======== TEXTAUSZUG

0 Rechtsentwicklung
Rz. 1
Ursprünglich sah § 255g in seiner noch bis zum 21.4.2015 gültigen Fassung Ergänzungen zur Rentenanpassungsformel und damit zur Ermittlung des fortzuschreibenden aktuellen Rentenwertes vor. Abs. 1 enthielt eine ergänzende Regelung zur Festsetzung des aktuellen Rentenwerts zum 1.7.2007 und ordnete an, dass das Gesamtvolumen der Beiträge für das Jahr 2006 mit dem Faktor 0,9375 vervielfältigt wird; damit wurde der geänderten Regelung über die Fälligkeit des Gesamtsozialversicherungsbeitrags durch das Gesetz zur Änderung des Vierten und Sechsten Buches Sozialgesetzbuch v. 3.8.2005 (BGBl. I S. 2269) Rechnung getragen. Die vorgezogene Fälligkeit des Gesamtsozialversicherungsbeitrags führte im Jahr 2006 einmalig zu einem höheren Beitragseingang; dies sollte Abs. 1 kompensieren (BT-Drs. 15/5574 S. 5). Abs. 2 sah eine Sonderregelung zur Abschmelzung des Ausgleichsbedarfs nach § 68a Abs. 3 vor (vgl. zur Gesetzentwicklung im Übrigen GRA der DRV zu § 255g SGB VI, Stand: 4.12.2018, Anm. 1 und Historie).
Die Vorschrift war wegen Zeitablaufs bedeutungslos geworden. § 255g ist mit diesem Inhalt daher mit Wirkung zum 22.4.2015 durch das Fünfte Gesetz zur Änderung des Vierten Buches Sozialgesetzbuch und anderer Gesetze (5. SGB IV-ÄndG) v. 15.4.2015 (BGBl. I S. 583) vollständig aufgehoben worden. Die in § 255g enthaltenen ergänzenden Regelungen wurden bei der Bestimmung der aktuellen Rentenwerte für die Zeit vom 1.7.2007 bis 1.7.2010 berücksichtigt (BT-Drs. 18/3699 S. 40; BR-Drs. 541/14 S. 43).

================

## [AUFGABENSTELLUNG]
A. Beantworten Sie zum Textauszug über die Rechtsentwicklung von § 255g die folgenden Fragen:
(i) Mit welchem Faktor war das Gesamtvolumen der Beiträge für das Jahr 2006 nach Abs. 1 zu vervielfältigen?
(ii) Wofür sah Abs. 2 eine Sonderregelung vor?
(iii) Mit Wirkung zu welchem Datum wurde § 255g vollständig aufgehoben?
B. Ziehen Sie aus der Auflistung jede Zeile heraus, in der die Zeichenfolge „Open“ vorkommt.
Der Textauszug und die Auflistung stammen aus voneinander unabhängigen Quellen.

======== BEREITGESTELLTE AUFLISTUNG

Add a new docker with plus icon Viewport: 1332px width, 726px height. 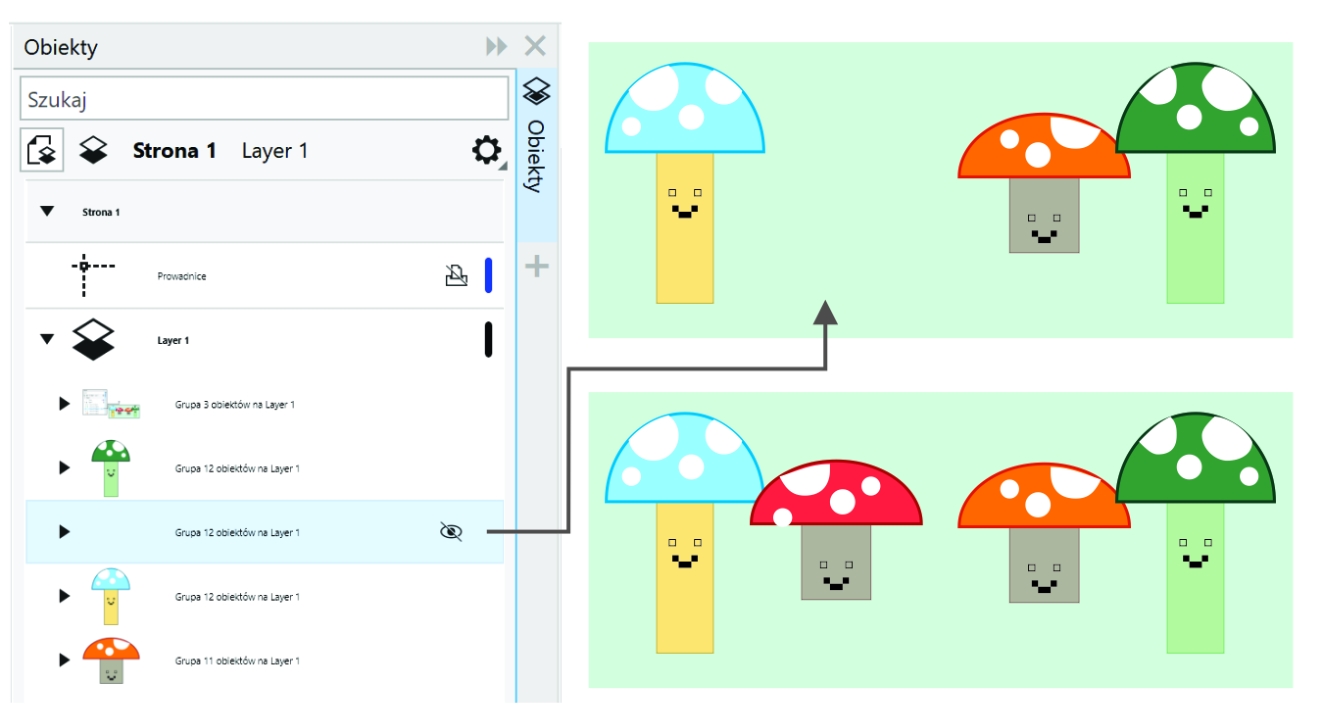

================
======== BEREITGESTELLTE AUFLISTUNG

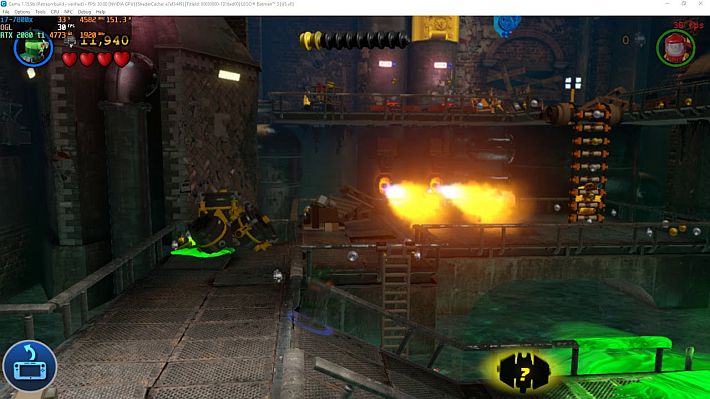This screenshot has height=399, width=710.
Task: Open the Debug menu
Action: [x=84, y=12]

================
======== BEREITGESTELLTE AUFLISTUNG

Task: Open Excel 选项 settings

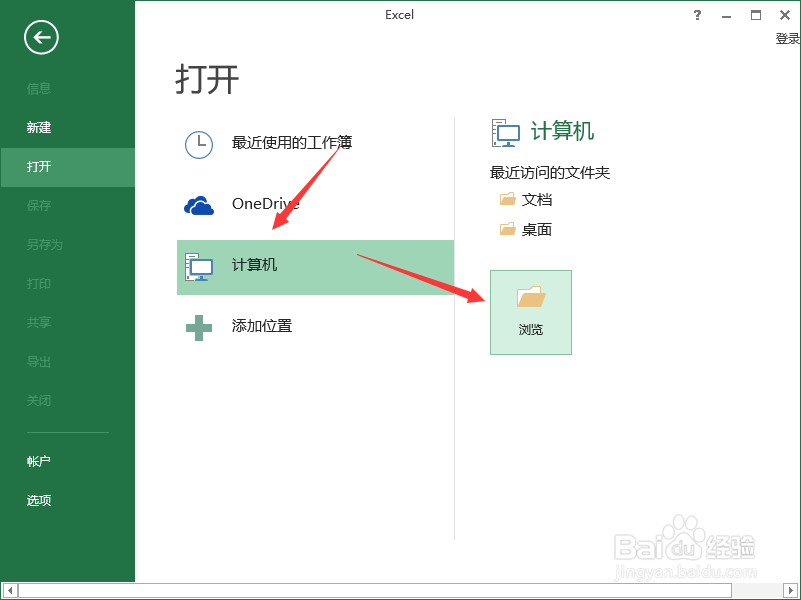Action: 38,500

================

## [ERGEBNISSE JE AUFGABE]
A.
(i) Mit dem Faktor 0,9375.
(ii) Für die Abschmelzung des Ausgleichsbedarfs nach § 68a Abs. 3.
(iii) Mit Wirkung zum 22.4.2015.

B.
Task: Open the Debug menu
Task: Open Excel 选项 settings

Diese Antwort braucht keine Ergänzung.